Here, the detection circuit 201 is mainly configured to detect the input power Pin of the input signal of the amplifier. In some embodiments, as illustrated in FIG. 3A, the detection circuit 201 includes the first bias circuit 2011, a sampling circuit 2012, and a power measurement circuit 2013. The first bias circuit 2011 is connected to the power measurement circuit, and is configured to provide the second bias signal to the power measurement circuit. The sampling circuit 2012 connected to the input end of the amplifier, and is configured to perform sampling on an input signal of the amplifier. The power measurement circuit 2013 is configured to output a detection signal according to a sampled input signal under an action of the second bias signal. The detection signal is associated with the input power of the amplifier.

Exemplarily, as illustrated in FIG. 3A, the input signal of the amplifier, i.e., the RF signal RFIN, is coupled into the power measurement circuit 2013 through the sampling circuit 2012. Meanwhile, the first bias circuit 2011 provides the second bias signal to the power measurement circuit 2013. After receiving the signals from the first bias circuit 2011 and the sampling circuit 2012, the power measurement circuit 2013 outputs a detection signal that may be used to characterize the input power Pin of the input signal of the amplifier. The detection signal is associated with the input power of the amplifier. In some embodiments, the detection signal is a current signal, and the current signal is positively associated with the input power of the amplifier.

In some specific embodiments, the sampling circuit 2012 includes the second capacitor and the power measurement circuit 2013 includes the fourth transistor. One end of the second capacitor is connected to the input end of the amplifier, and the other end of the second capacitor is connected to a control end of the fourth transistor. One controlled end of the fourth transistor is connected to a power supply node, and the other controlled end of the fourth transistor is taken as an output end to be connected to the gain compensation circuit 202.
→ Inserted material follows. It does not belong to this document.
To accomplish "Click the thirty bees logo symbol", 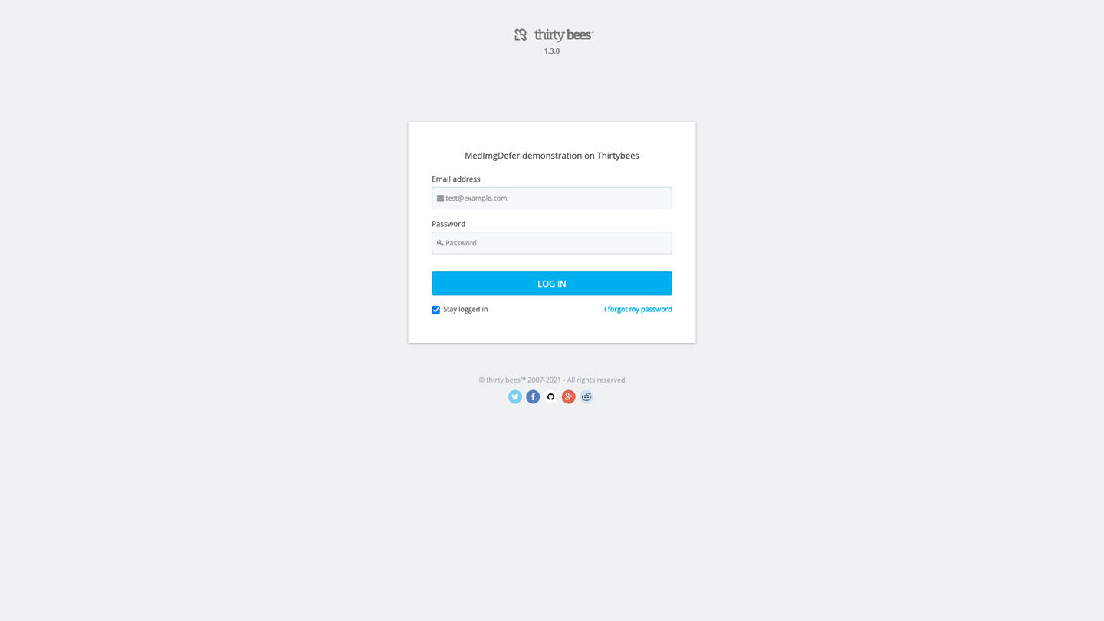I will [x=521, y=35].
Here, the adjustment of the amplification factor of the fourth transistor, i.e., the adjustment of the ratio of the power of the detection signal output by the fourth transistor to the input power of the amplifier, may be implemented by adjusting the parameter of the fourth transistor, such as the aspect ratio. It is to be understood that when the input signal is fixed, the greater the amplification factor of the fourth transistor is, the greater the output detection signal is and the stronger the gain compensation effect is, and the less the amplification factor of the fourth transistor is, the less the output detection signal is and the weaker the gain compensation effect is. Based on this, the gain compensation amount may be adjusted by adjusting the parameter of the fourth transistor according to the actual demand.
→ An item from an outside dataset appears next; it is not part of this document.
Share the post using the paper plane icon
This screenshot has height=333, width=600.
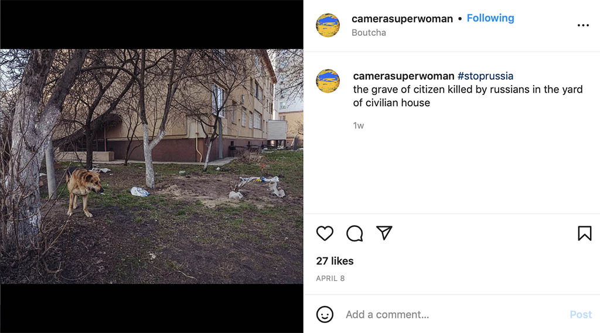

In some specific embodiments, the fourth transistor may be a P-type MOS transistor. The source of the P-type MOS transistor is connected to the power supply node AVDD, and the drain of the P-type MOS transistor is connected to the gain compensation circuit 202.

Exemplarily, as illustrated in FIG. 4A and FIG. 4B, the second capacitor C2 is configured to perform sampling on the input signal of the PA, i.e., the RF signal RFIN. The input signal is coupled into the APD-AM circuit, specifically into the gate of the fourth transistor M2. M2, as a power detection transistor, outputs a detection signal that is positively associated with the power of the RF signal, and transmits the detection signal to the shift circuit and the bandwidth compensation circuit (if there is a bandwidth compensation circuit). In the present embodiment, the output detection signal is a current signal, and in other embodiments, the detection signal may be converted into a voltage signal by connecting the fourth transistor with a load in series, which is not limited in the present disclosure.
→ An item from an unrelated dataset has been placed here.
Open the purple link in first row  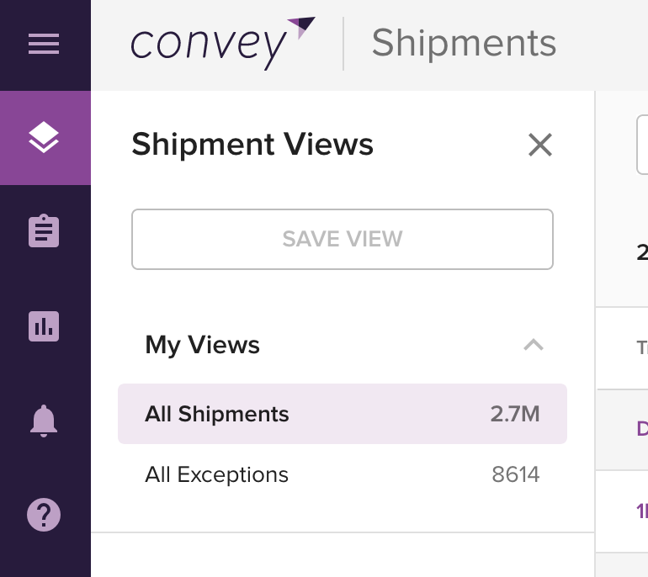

In some specific embodiments, the first bias circuit 2011 includes the fifth transistor. One controlled end of the fifth transistor is connected to the power supply node, and the other controlled end of the fifth transistor is connected to its own control end and connected to the ground node through a current source. A control end of the fifth transistor is connected to the power measurement circuit 2013.

In some specific embodiments, the first bias circuit 2011 further includes the third capacitor and the third resistor. One end of the third capacitor is connected to the power supply node, and the other end of the third capacitor is connected to the control end of the fifth transistor. One end of the third resistor is connected to the control end of the fifth transistor and the third capacitor, and the other end of the third resistor is connected to the power measurement circuit 2013.

In some specific embodiments, the fifth transistor may be a P-type MOS transistor. The source of the P-type MOS transistor is connected to the power supply node AVDD, and the drain of the P-type MOS transistor is short circuited to its own gate and connected to the ground node through a current source.

Exemplarily, as illustrated in FIG. 4A and FIG. 4B, the fifth transistor M1, the third capacitor C1, and the third resistor R1 are taken as the first bias circuit to provide a desired second bias signal to the power detection transistor M2. R1 and C1 form a filter circuit to isolate the RF signal from the direct current (DC) power supply signal of the power supply node. It should be noted that in some embodiments, the third capacitor C1 and the third resistor R1 may be omitted. When the third capacitor C1 and the third resistor R1 are omitted, the gate of the fifth transistor M1 is directly connected to the power measurement circuit 2013.

In some embodiments, the first bias circuit 2011 is connected to the ground node through a current source with a positive temperature coefficient. That is, the other controlled end of the fifth transistor is connected to the ground node through a current source with a positive temperature coefficient.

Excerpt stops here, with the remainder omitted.